THE EXERCISE -> Please copy out every line of the listing between the lines holding "Click the orange Barrio Oeste shield" and "This screenshot has", inclusive, and shift each click coordinate up by 144. Leave the pictures out.

SUPPLIED MATERIAL ->

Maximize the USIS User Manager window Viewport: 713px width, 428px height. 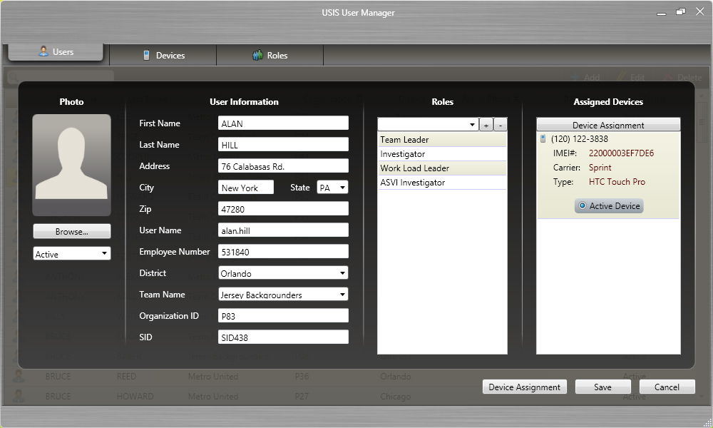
==
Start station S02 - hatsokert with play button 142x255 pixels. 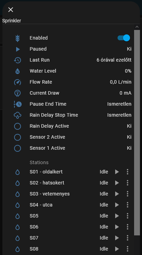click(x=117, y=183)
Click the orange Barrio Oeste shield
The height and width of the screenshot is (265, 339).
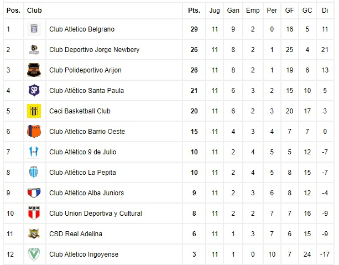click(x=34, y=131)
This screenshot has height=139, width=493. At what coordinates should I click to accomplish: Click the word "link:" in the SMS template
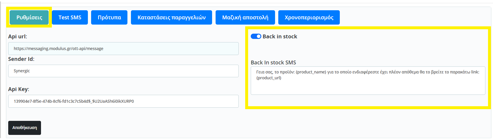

TASK OUTPUT ->
Click the orange Barrio Oeste shield
The height and width of the screenshot is (265, 339).
click(x=178, y=275)
This screenshot has height=139, width=493. At what coordinates should I click to accomplish: Click the word "link:" in the SMS template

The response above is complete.